- _Exercise objective_
Restate each line below word for word, skipping every picture.

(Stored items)
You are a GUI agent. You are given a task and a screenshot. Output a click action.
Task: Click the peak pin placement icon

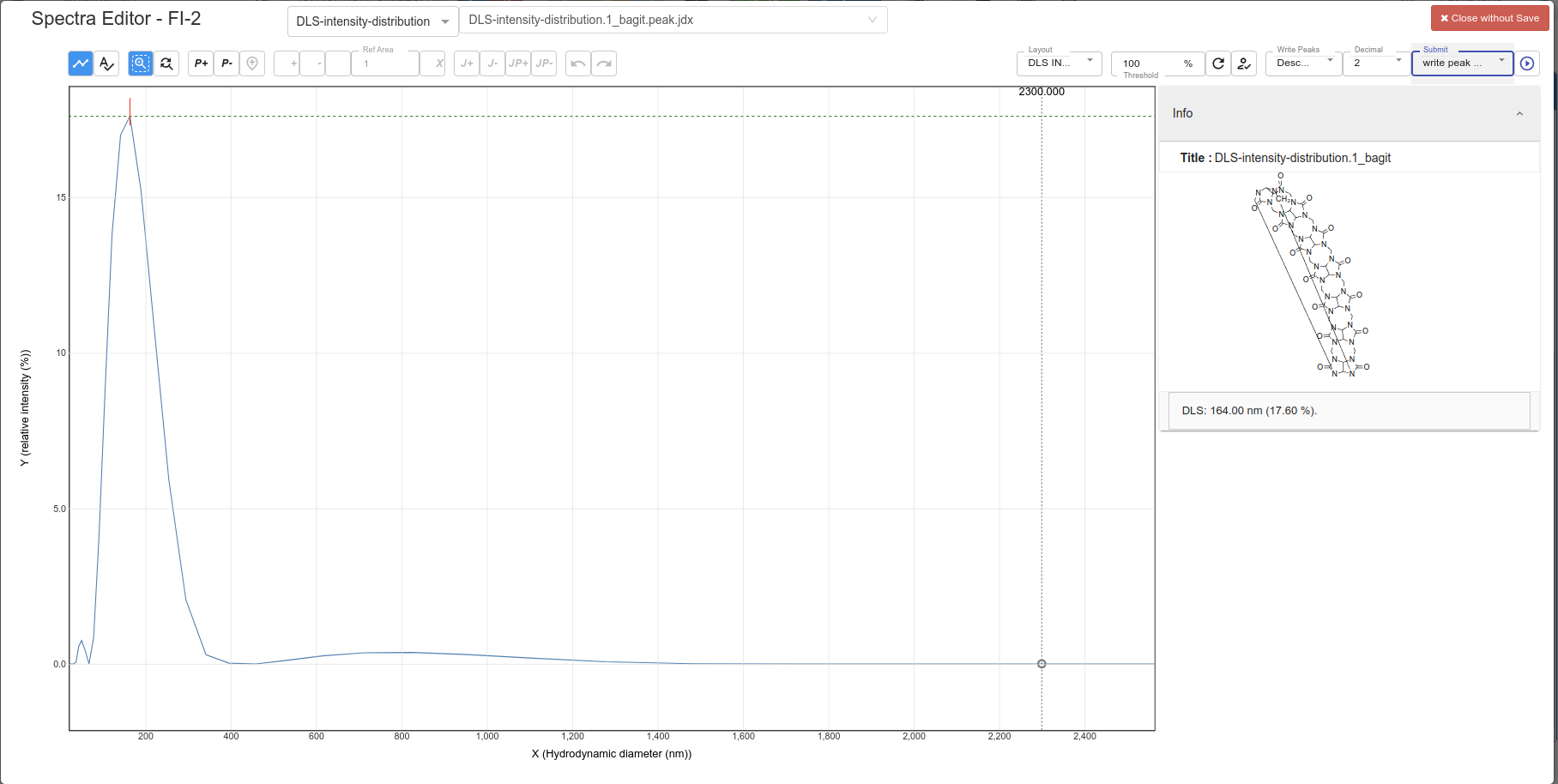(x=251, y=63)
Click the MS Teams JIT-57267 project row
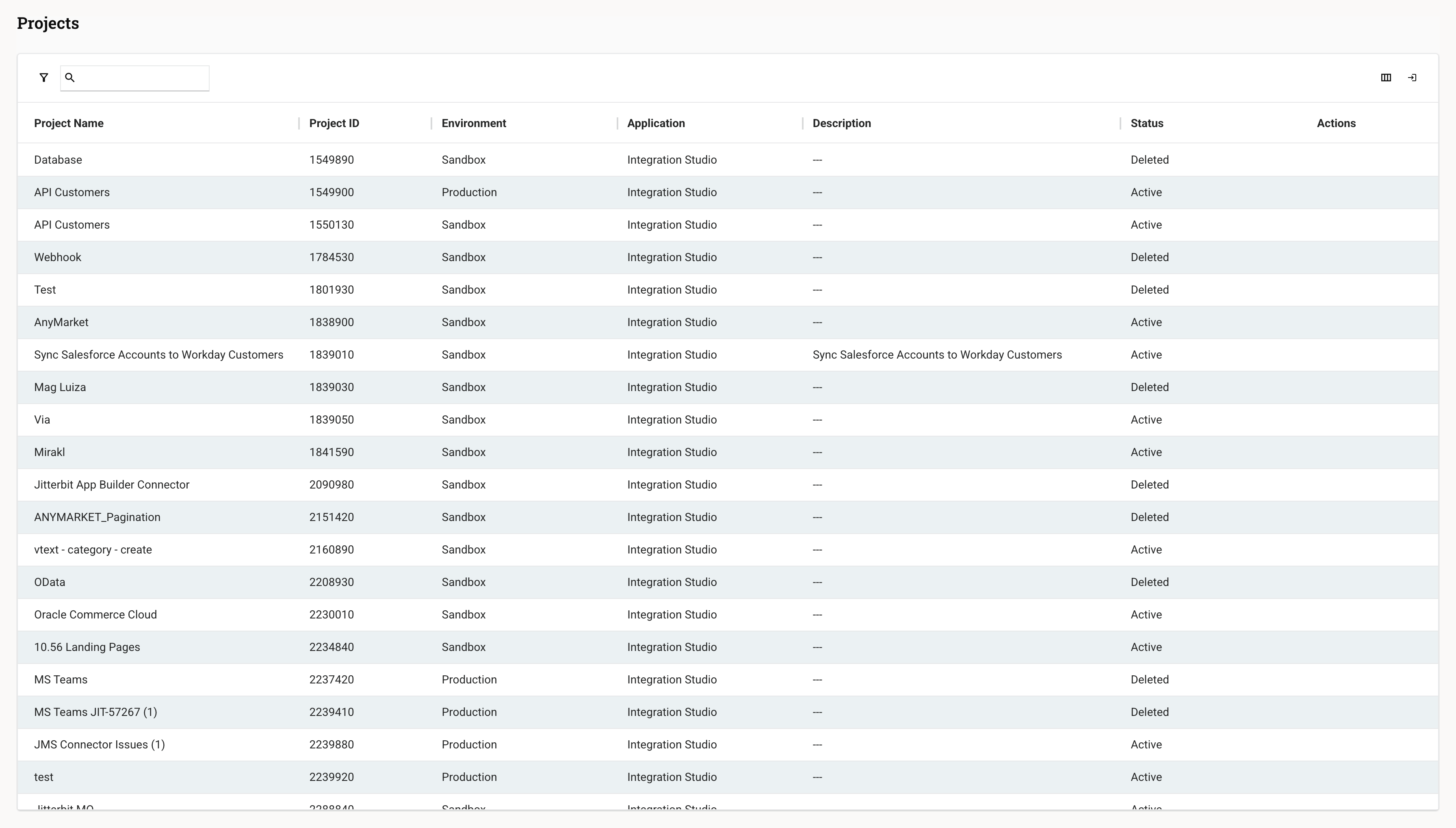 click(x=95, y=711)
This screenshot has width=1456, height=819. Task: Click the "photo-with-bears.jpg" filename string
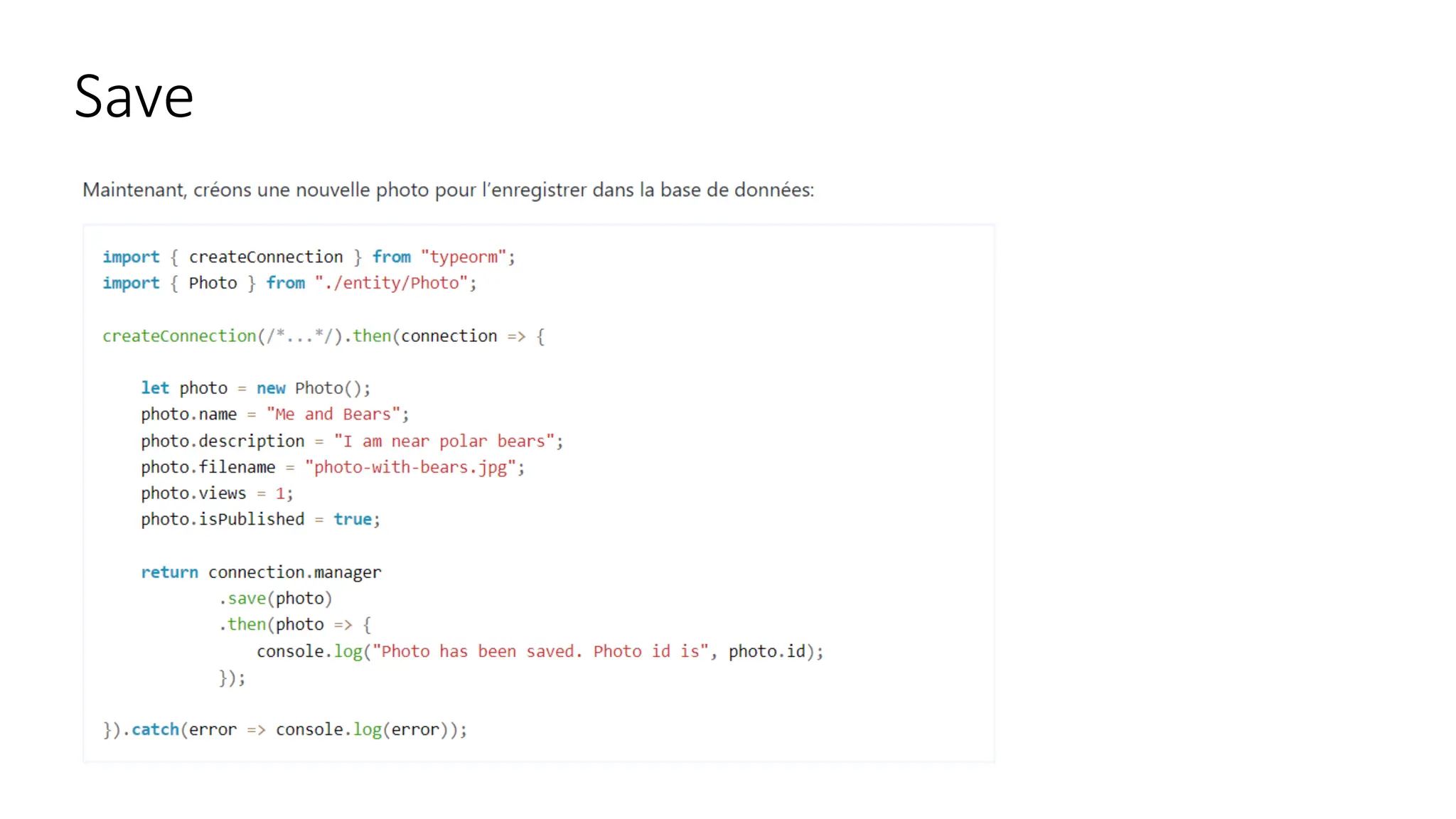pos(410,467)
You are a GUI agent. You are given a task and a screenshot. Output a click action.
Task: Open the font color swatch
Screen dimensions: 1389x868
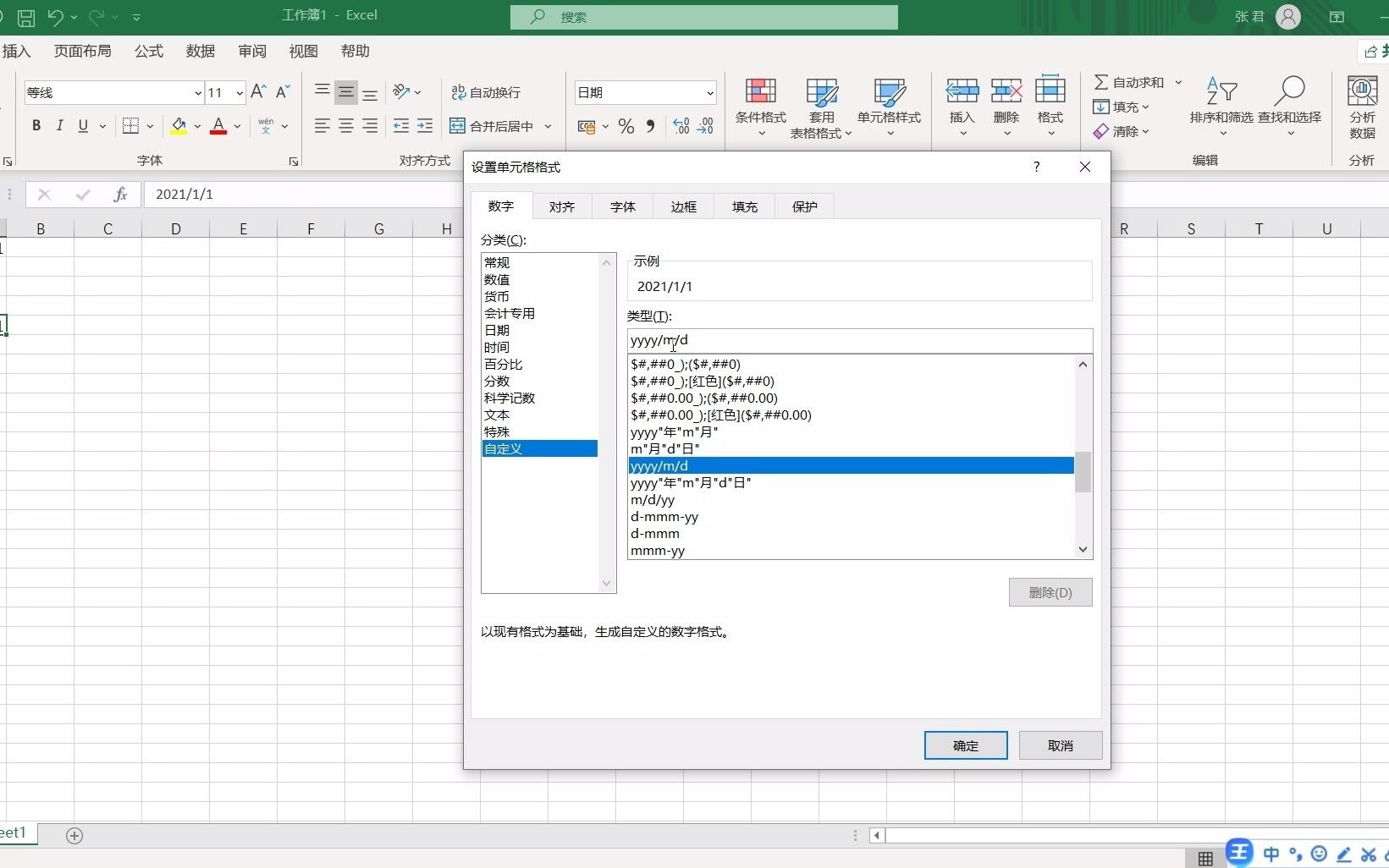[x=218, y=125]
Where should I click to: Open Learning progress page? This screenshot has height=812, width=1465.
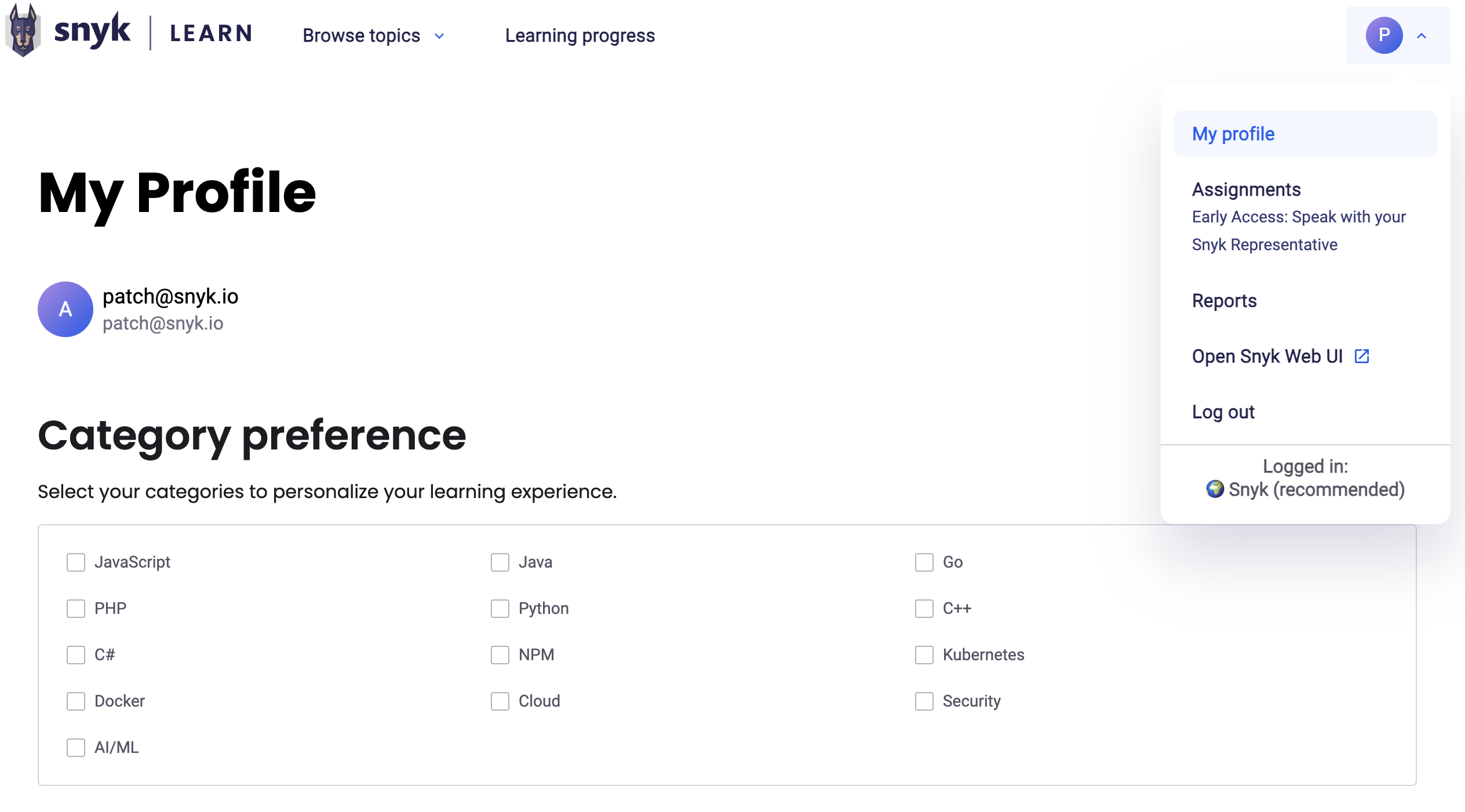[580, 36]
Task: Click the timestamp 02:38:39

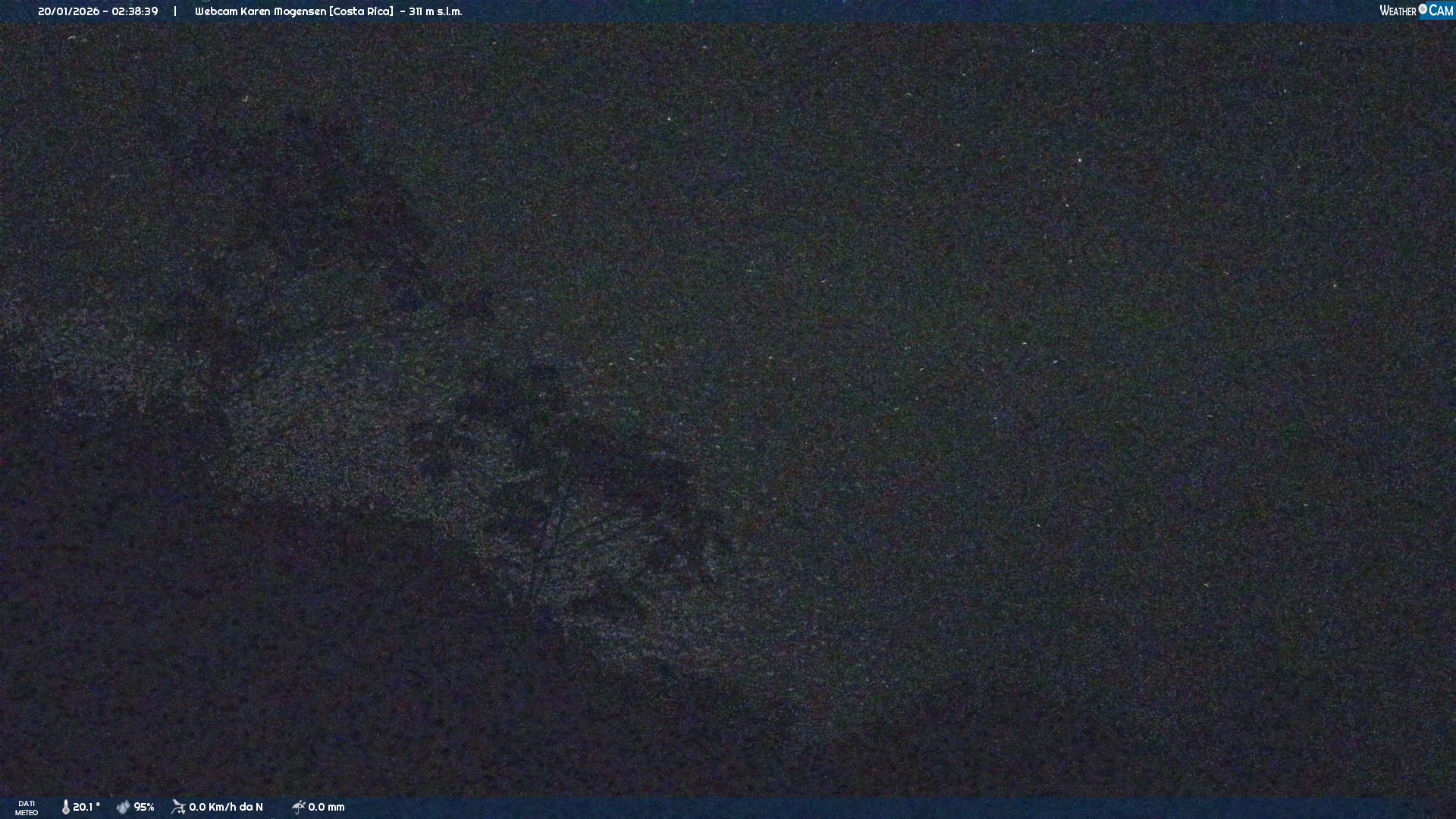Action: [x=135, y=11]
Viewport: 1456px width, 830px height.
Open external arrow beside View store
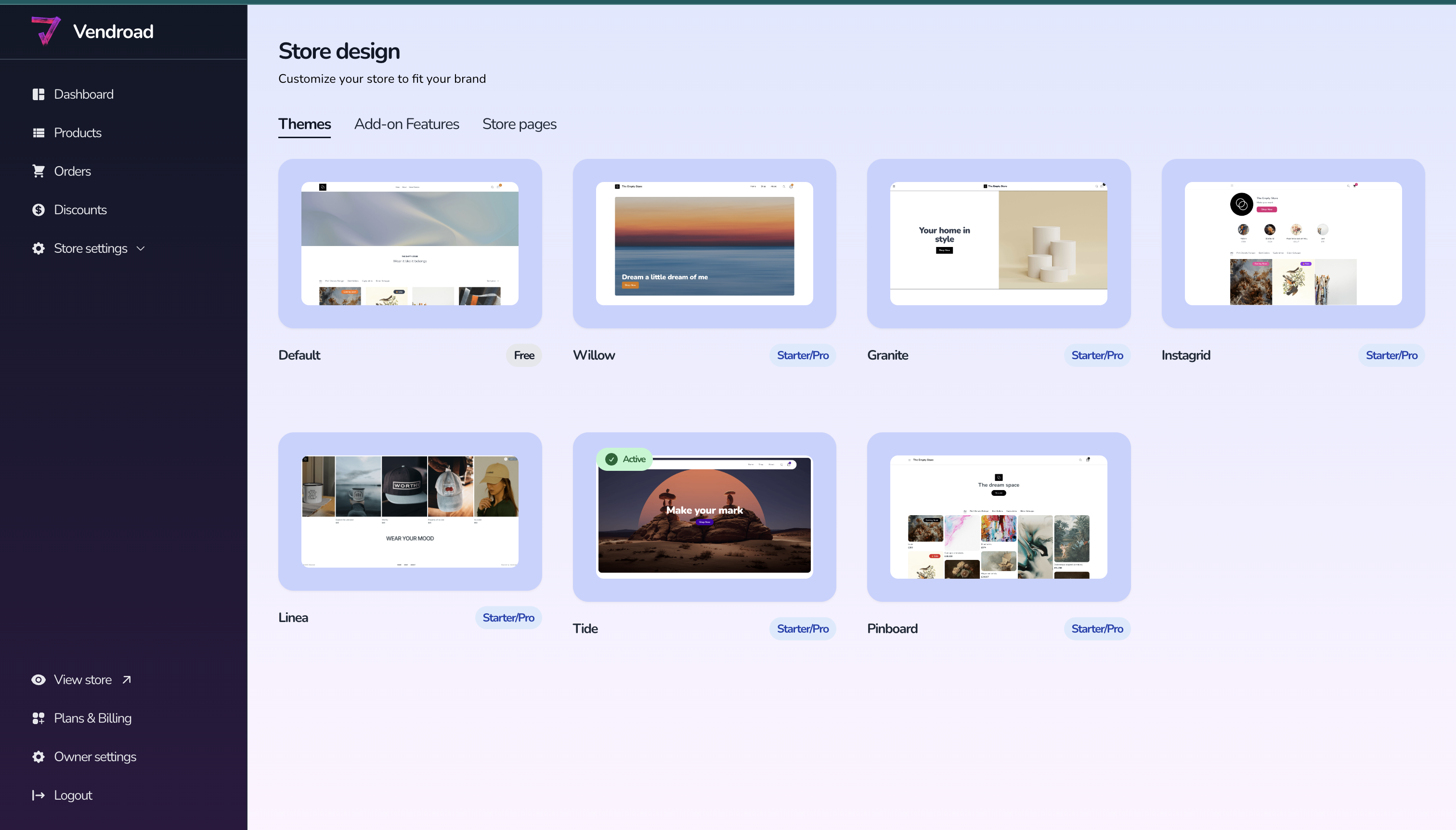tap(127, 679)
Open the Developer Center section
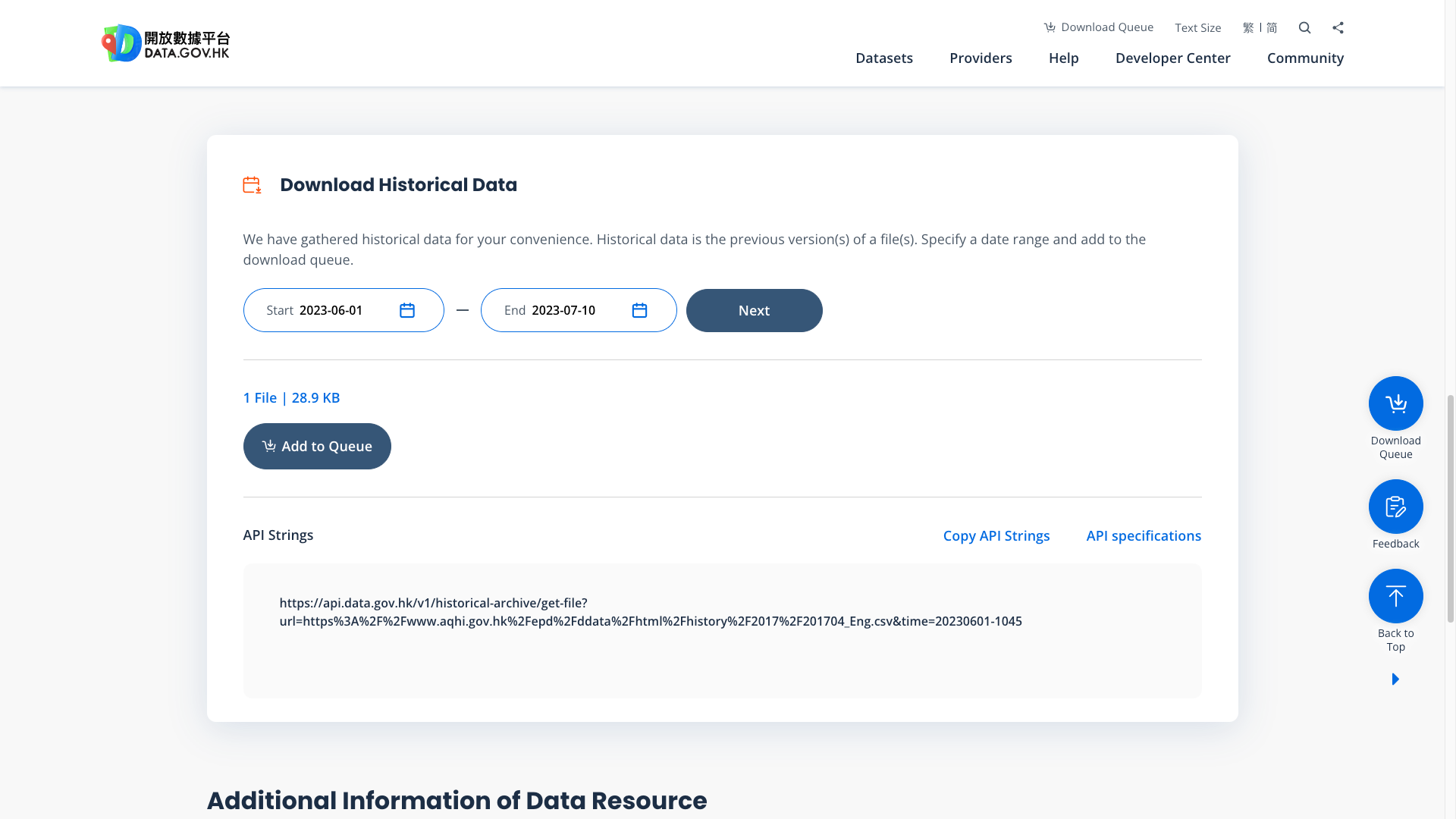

- _Result of the exercise_
You are a GUI agent. You are given a task and a screenshot. Output a click action.
Task: Click the peak pin placement icon

(x=251, y=63)
Click the MS Teams JIT-57267 project row
 click(x=95, y=711)
This screenshot has width=1456, height=819. Task: Click the "photo-with-bears.jpg" filename string
pos(410,467)
You are a GUI agent. You are given a task and a screenshot. Output a click action.
Task: Open the font color swatch
Screen dimensions: 1389x868
[x=218, y=125]
Where should I click to: Open Learning progress page? This screenshot has height=812, width=1465.
[580, 36]
Task: Click the timestamp 02:38:39

Action: [x=135, y=11]
Viewport: 1456px width, 830px height.
Open external arrow beside View store
tap(127, 679)
Open the Developer Center section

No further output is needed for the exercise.